I looked at the restroom door. There was a sign on it that said, “Temporarily out of order.” I desperately wanted to wash my hands.
“May I use your restroom?” I asked anyway, hoping he’d let me slide. He didn’t. I respectfully understood.
He finished ringing up my small ice cream: over $5 for the ice cream and two scoops of walnuts. I handed him a $10, asking him if it was ok that I paid with cash.
“Sure!” he said, still gushing with enthusiasm. He slid a little white tray towards me for me to put the money inside of and push back to him. I’ve never in my adult life wanted to hand my card to someone or put a bill into someone’s hands so badly. A little tinge of sadness poked at my gut.
“Are you the owner?” I asked. He smiled and told me he was. I made the presumption based on his age and the somewhat slow and unsure way in which he mixed in the walnuts. His button up, unbranded golf shirt and genuine glee to have a customer also seemed to give away his status as owner.
He finished counting the change and put it back in the basket. As he counted, I thought about all of the times that I have struggled financially as a business owner. The worry, panic, anxiety, and sadness of being an entrepreneur is just a part of the freedom that comes with entrepreneurship.
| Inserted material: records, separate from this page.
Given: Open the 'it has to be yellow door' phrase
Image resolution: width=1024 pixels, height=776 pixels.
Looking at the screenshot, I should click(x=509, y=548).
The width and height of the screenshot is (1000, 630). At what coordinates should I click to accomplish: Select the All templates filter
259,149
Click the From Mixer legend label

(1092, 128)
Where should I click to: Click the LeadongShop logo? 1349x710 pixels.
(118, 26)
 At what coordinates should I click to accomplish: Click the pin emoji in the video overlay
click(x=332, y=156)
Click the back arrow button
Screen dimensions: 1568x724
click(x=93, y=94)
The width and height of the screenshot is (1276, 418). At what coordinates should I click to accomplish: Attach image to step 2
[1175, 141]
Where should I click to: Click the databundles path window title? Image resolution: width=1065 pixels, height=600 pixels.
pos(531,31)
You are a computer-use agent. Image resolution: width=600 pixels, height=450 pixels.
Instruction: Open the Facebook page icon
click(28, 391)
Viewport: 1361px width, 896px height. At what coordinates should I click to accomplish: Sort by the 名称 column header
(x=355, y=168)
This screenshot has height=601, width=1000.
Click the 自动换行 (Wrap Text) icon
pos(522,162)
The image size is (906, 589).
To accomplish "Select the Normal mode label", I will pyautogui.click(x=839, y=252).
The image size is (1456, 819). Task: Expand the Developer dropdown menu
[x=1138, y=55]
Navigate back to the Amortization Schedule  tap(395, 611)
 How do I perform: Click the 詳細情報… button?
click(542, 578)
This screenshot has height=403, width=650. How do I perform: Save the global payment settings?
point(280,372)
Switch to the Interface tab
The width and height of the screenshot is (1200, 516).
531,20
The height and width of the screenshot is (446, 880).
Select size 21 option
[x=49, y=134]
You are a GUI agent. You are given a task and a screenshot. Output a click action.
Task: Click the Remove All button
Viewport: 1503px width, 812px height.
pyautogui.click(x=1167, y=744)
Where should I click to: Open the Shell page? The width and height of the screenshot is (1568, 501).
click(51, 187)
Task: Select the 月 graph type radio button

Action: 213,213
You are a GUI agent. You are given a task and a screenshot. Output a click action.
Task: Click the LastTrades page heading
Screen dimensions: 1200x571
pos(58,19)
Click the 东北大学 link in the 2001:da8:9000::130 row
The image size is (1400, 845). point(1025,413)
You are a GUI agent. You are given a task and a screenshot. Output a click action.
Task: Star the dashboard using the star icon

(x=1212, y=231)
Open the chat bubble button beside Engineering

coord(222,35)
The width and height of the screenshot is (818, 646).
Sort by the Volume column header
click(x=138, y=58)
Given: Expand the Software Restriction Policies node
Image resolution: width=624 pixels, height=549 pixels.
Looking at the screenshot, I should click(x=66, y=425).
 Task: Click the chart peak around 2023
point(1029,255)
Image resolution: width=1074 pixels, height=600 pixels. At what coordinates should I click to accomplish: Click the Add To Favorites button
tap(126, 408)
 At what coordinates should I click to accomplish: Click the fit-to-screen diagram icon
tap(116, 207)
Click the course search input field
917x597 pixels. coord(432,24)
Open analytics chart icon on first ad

You lose a boss, but you gain even more perceived uncertainty. My heart went out to this man, who has likely had to take to tending his own shop because he can no longer afford to pay the youthful high school kids to come in and serve the customers.
“Please, keep the change,” I told him and smiled. He smiled again. I turned away, clutching my somewhat poorly mixed ice cream, heading towards the door before the tears could escape my eyes.
“God bless you!” he called after me.
“Bless you, too, sir,” I said, turning back and smiling before using my elbow to push open the door.
I drove down the street to an empty parking lot to cry and enjoy my ice cream. Even though it was poorly mixed, it was still so good. I love Swiss Chocolate.